WHAT THE EXERCISE ASKS:
Show each line from the listing that includes the word "options".

RECORDS FOR THE EXERCISE:

Content starts

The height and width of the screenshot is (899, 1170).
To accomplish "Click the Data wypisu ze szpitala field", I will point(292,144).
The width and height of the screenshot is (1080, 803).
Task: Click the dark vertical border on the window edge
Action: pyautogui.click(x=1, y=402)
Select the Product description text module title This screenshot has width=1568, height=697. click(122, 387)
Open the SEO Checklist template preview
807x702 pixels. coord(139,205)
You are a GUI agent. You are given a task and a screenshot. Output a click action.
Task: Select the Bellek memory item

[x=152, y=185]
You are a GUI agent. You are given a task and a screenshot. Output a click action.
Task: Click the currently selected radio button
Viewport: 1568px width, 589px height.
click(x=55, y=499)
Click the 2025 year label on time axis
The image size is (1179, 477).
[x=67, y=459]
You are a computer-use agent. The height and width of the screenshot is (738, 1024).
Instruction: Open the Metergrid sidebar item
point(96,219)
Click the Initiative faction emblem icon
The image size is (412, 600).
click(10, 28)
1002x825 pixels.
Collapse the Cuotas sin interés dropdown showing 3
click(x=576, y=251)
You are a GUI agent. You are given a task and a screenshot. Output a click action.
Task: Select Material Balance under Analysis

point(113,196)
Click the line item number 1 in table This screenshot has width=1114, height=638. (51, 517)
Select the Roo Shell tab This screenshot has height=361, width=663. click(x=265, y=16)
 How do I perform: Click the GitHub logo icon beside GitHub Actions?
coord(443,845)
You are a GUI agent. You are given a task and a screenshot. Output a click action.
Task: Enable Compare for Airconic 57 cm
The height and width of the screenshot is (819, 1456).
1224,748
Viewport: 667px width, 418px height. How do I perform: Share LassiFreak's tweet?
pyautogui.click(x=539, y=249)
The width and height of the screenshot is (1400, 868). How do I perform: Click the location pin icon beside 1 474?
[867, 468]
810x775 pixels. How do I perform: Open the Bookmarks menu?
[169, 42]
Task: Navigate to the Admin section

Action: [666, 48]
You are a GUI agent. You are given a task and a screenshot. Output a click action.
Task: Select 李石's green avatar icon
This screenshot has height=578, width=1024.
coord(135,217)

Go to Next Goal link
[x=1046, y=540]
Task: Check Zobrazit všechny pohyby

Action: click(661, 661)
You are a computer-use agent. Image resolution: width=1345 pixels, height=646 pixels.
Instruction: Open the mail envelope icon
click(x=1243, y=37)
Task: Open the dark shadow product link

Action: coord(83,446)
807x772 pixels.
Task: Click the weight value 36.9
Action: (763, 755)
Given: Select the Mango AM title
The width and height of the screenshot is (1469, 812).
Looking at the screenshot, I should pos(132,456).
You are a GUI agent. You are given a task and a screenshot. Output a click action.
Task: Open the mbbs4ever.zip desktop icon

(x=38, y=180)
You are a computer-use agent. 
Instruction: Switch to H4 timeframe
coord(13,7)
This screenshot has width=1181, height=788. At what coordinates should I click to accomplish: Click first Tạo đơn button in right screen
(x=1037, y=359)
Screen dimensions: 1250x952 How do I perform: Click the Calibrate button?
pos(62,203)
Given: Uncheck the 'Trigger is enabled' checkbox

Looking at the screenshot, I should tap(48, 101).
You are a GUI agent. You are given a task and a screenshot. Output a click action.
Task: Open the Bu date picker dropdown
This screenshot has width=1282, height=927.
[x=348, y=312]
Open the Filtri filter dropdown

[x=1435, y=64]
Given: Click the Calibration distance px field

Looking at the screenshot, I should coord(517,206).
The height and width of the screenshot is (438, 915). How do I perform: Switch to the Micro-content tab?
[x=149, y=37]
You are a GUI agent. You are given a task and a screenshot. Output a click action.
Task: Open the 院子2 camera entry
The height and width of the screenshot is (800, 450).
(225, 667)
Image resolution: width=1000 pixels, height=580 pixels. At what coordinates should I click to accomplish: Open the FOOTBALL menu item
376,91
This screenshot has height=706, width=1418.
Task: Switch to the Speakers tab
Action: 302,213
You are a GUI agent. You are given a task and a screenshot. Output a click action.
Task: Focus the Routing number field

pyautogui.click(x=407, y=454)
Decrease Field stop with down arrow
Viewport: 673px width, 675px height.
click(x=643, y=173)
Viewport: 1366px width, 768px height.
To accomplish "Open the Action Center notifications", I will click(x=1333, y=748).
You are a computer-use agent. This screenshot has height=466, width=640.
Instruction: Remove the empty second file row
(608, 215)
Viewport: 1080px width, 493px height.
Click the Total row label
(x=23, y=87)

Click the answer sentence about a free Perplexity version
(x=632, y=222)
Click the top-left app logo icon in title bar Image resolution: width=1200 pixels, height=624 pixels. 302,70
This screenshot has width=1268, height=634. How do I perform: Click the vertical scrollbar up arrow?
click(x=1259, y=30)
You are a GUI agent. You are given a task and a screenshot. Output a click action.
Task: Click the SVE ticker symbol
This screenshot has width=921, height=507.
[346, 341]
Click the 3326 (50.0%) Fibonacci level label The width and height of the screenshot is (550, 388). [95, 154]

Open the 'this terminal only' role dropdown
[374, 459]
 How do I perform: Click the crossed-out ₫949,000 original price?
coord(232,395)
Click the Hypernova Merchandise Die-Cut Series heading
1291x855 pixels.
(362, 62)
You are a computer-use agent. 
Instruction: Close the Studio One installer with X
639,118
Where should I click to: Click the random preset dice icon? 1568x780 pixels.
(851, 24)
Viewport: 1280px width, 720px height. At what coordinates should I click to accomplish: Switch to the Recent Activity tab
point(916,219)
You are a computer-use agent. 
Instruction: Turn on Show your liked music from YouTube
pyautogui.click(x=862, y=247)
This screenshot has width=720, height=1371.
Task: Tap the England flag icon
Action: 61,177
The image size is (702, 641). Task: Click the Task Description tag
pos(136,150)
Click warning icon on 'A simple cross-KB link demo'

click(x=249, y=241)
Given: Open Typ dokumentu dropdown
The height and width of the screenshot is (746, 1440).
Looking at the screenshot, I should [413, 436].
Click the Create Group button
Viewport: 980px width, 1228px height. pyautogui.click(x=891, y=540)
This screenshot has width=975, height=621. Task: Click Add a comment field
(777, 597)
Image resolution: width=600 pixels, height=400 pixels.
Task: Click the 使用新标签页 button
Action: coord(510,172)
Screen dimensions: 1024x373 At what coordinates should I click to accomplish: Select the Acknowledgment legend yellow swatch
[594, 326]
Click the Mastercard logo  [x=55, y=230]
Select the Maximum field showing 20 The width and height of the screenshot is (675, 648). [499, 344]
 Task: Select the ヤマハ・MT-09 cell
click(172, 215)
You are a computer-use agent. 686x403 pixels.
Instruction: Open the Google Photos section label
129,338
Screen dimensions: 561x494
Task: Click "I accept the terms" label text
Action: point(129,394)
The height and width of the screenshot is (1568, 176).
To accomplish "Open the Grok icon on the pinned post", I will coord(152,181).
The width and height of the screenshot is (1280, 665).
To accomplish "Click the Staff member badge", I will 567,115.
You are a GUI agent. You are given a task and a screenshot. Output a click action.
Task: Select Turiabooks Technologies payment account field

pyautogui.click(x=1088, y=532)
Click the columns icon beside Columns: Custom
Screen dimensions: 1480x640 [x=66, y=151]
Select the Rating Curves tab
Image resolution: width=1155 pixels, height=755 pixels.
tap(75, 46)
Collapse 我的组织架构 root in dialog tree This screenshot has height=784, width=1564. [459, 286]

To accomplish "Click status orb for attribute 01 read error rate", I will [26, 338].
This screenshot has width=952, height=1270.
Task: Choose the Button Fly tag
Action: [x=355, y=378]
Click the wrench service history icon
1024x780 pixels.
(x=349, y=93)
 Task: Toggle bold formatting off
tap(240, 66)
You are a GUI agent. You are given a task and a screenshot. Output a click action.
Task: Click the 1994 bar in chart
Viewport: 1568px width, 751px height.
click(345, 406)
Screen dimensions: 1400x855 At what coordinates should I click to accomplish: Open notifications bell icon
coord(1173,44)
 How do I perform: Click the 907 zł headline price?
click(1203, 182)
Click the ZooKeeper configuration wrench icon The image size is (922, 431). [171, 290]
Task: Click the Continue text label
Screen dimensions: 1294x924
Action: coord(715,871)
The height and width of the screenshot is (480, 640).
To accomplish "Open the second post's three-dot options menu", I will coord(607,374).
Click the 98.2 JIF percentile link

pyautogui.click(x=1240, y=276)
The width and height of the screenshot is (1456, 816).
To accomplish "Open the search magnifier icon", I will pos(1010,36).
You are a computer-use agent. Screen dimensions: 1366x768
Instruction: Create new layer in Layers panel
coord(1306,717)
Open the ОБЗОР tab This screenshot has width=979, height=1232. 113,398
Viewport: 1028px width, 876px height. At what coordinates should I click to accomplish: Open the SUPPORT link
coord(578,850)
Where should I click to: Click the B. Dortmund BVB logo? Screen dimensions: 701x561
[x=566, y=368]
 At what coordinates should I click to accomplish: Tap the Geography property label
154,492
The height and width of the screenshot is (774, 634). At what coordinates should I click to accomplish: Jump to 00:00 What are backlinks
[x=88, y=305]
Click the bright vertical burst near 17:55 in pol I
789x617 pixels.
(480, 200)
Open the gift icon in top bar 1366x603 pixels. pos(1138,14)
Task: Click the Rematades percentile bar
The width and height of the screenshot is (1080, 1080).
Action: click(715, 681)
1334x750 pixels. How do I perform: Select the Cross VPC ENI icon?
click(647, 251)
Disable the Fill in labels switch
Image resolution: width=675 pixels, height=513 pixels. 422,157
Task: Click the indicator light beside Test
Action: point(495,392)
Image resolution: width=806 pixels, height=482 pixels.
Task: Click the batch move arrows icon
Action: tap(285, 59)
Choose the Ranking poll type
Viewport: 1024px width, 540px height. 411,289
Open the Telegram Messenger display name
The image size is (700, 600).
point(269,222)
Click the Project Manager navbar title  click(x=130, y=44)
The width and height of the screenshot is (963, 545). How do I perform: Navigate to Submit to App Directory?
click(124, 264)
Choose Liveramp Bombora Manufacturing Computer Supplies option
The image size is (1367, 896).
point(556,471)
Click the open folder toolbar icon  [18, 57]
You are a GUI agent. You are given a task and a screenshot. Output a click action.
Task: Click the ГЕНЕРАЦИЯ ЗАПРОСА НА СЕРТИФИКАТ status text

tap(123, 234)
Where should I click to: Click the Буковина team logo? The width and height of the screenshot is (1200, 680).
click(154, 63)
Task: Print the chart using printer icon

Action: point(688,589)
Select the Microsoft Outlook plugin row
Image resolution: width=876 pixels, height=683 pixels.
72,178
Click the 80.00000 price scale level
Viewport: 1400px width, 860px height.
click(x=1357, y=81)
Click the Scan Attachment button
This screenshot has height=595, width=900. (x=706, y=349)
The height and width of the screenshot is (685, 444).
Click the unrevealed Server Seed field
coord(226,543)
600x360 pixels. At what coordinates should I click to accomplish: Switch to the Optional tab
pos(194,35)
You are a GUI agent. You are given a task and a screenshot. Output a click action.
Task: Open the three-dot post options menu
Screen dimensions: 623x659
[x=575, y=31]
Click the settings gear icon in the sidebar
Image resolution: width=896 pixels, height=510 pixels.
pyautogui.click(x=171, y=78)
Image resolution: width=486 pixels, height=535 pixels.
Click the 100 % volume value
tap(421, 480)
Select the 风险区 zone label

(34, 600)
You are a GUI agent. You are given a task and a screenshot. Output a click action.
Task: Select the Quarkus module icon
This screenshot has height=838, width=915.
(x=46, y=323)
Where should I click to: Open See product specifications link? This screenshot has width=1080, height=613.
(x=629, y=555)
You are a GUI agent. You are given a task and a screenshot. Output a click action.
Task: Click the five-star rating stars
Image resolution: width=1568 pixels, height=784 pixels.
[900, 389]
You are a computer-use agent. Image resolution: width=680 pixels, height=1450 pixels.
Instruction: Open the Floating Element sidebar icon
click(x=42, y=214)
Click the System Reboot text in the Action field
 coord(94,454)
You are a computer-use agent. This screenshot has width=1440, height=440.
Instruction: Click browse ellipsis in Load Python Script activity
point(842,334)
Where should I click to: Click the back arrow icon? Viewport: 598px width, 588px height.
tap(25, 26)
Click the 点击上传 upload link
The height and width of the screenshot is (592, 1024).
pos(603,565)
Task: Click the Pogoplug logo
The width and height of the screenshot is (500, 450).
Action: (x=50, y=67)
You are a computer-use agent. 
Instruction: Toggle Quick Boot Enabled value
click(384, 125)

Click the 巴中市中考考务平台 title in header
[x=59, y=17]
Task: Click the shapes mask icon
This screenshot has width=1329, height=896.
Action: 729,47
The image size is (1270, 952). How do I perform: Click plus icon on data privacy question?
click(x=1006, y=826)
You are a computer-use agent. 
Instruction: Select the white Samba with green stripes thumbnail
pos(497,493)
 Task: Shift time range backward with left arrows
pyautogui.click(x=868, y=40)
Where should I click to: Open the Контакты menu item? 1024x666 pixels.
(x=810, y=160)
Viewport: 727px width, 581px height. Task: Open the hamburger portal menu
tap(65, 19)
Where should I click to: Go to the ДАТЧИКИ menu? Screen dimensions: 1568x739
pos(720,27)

Content ends

YOUR SOLUTION:
To accomplish "Open the second post's three-dot options menu", I will coord(607,374).
Task: Open the three-dot post options menu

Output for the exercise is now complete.